Today’s meeting is an opportunity to consider how far the Fund has travelled in its first years, and how we can strengthen its contribution. And of course, for the Fund to continue its work, it must be replenished. So today I am also asking for your financial support.
Building peace in a post-conflict setting is easy to wish for, but hard to do. It means addressing some of the most sensitive issues facing a given society — issues that, indeed, have previously proved so charged and intractable that they led to armed conflict.
It means national ownership, leadership, and a spirit of compromise and reconciliation to avoid a recurrence of violence. And it means commitment and common vision at the global level, since the international community has a clear role and interest in helping countries move towards sustainable peace and development.
The Peacebuilding Fund is managed by the Peacebuilding Support Office, but relies on the strengths of the entire United Nations system, and on the strategic guidance of my representatives, United Nations missions and country teams in the field. It can also draw on the political weight of the Peacebuilding Commission to help identify priority issues and accompany States through post-conflict reconstruction.
The very prospect of funding offers a tangible incentive for actors at the country level to think creatively about what more can be done to build lasting peace.

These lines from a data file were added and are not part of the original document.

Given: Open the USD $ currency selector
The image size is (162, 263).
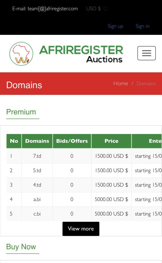Looking at the screenshot, I should [93, 8].
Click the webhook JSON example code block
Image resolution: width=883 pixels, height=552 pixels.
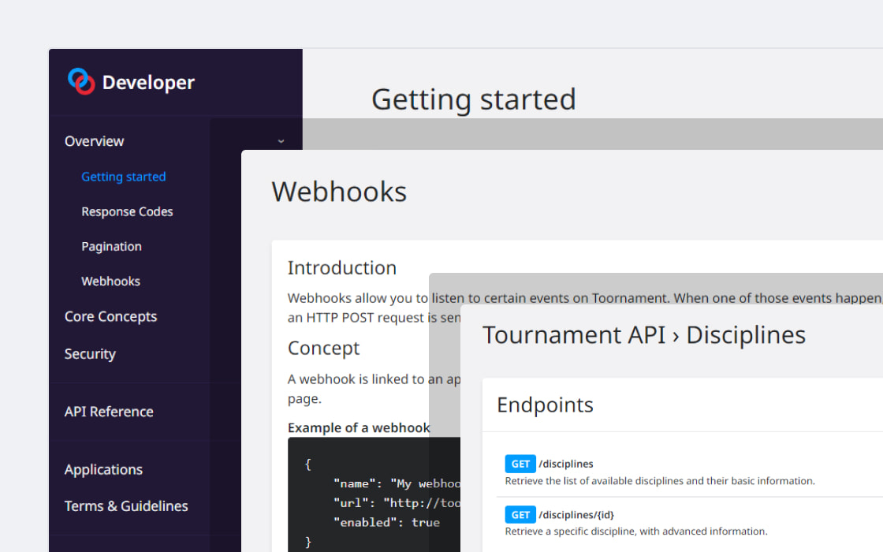[x=371, y=497]
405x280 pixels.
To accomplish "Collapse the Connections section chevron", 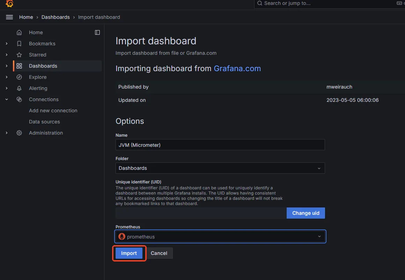I will click(x=7, y=99).
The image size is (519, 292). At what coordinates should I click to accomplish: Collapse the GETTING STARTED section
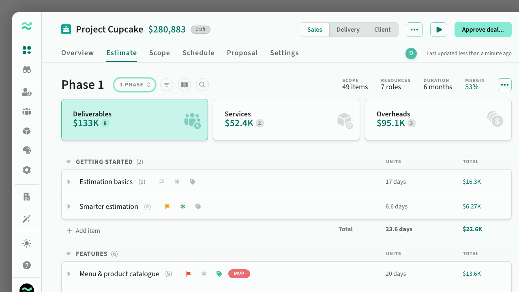pyautogui.click(x=69, y=162)
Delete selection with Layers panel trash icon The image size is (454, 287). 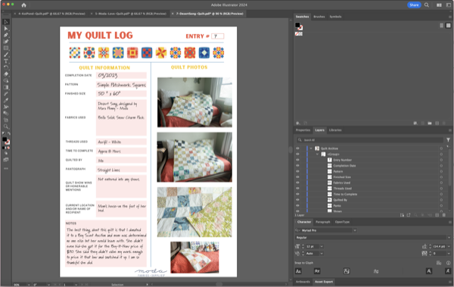pos(444,215)
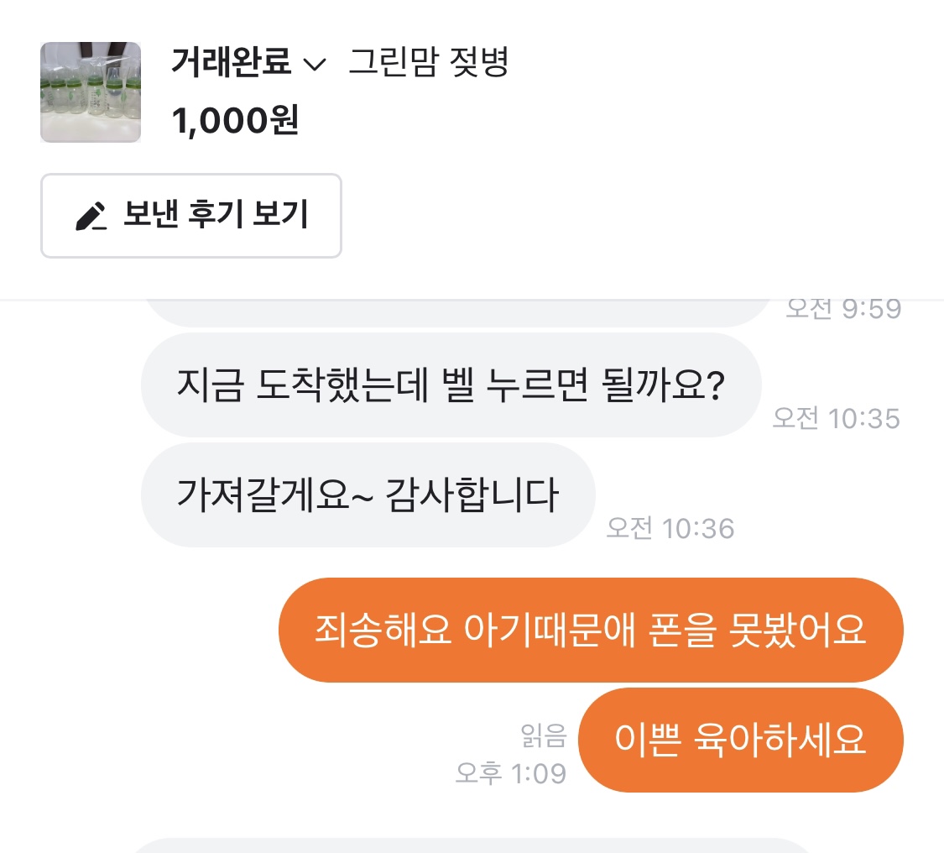
Task: Click the chevron next to 거래완료
Action: 314,65
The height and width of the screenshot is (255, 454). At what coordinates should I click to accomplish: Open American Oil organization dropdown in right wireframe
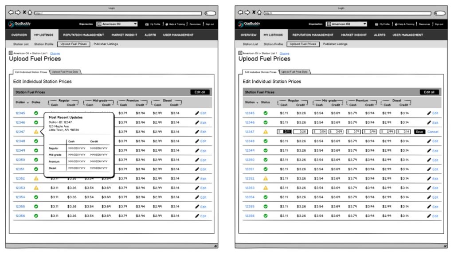coord(346,24)
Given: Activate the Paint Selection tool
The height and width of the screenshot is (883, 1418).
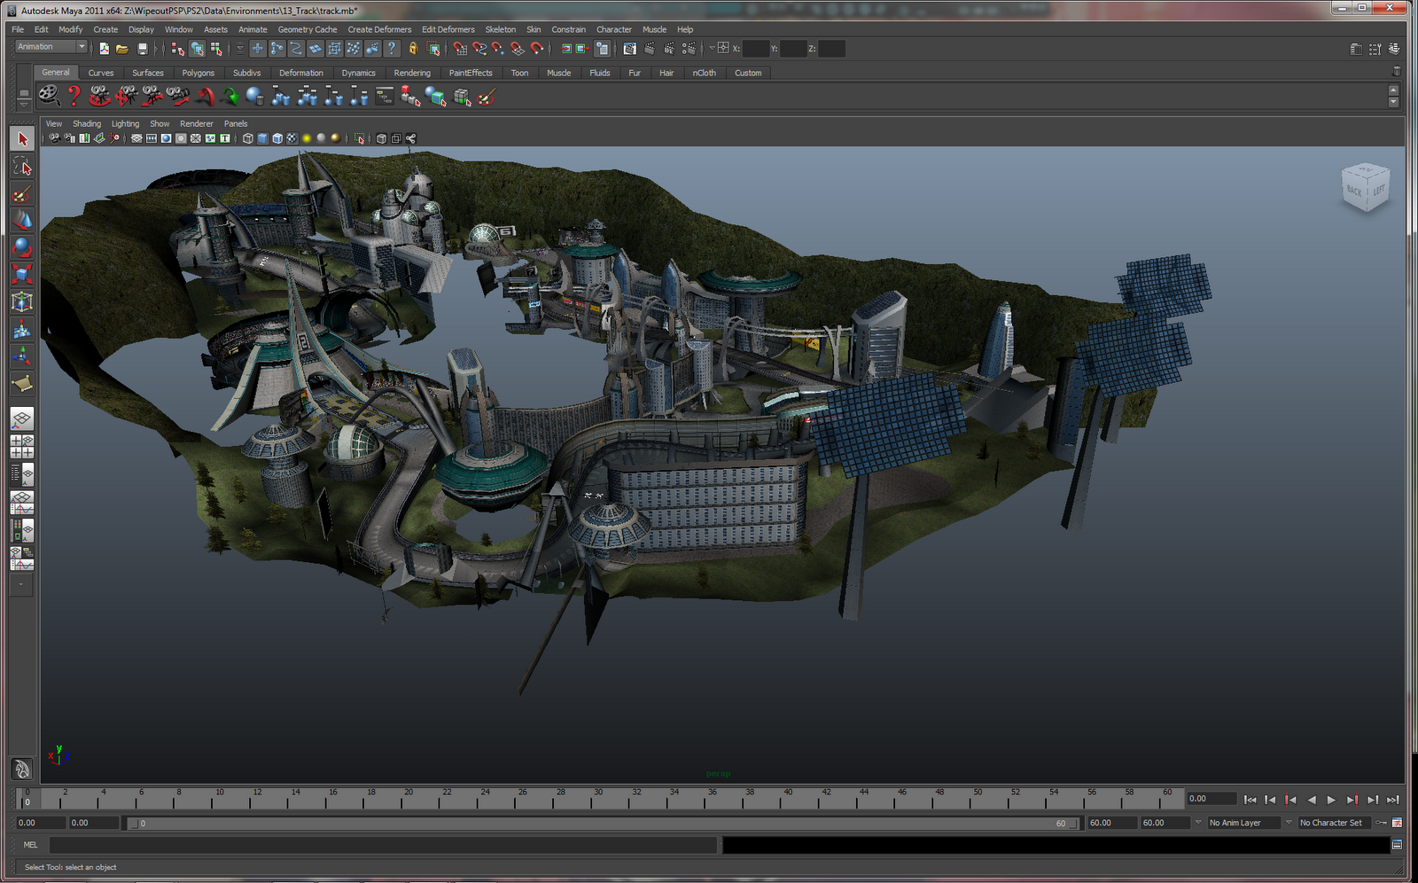Looking at the screenshot, I should (22, 194).
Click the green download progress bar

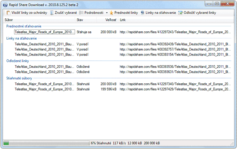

And indeed, much has been done to date.
The peacebuilding agenda is taking shape, through the agenda for action contained in my report on peacebuilding in the immediate aftermath of conflict and the plan of action in my report on women’s participation in peacebuilding. The ongoing review of civilian capacity is another key part of this picture.
Our peacebuilding engagements continue to highlight the importance of the nexus between security, development and human rights. All the relevant entities within the broad United Nations family are working towards a common objective: timely and integrated responses to the needs and priorities of the countries concerned. Here the Peacebuilding Fund has a vital role to play, and is playing that role in an increasingly dynamic and innovative way, with the support of many of you here today.
To date, the Fund has received $342 million, far exceeding the initial target of $250 million. Forty-six countries have contributed — a wide spectrum, testifying to the urgency that Member States attach to the critical task of peacebuilding. I thank all donors for their generosity and for the trust and confidence they have placed in the United Nations in managing and delivering this essential support.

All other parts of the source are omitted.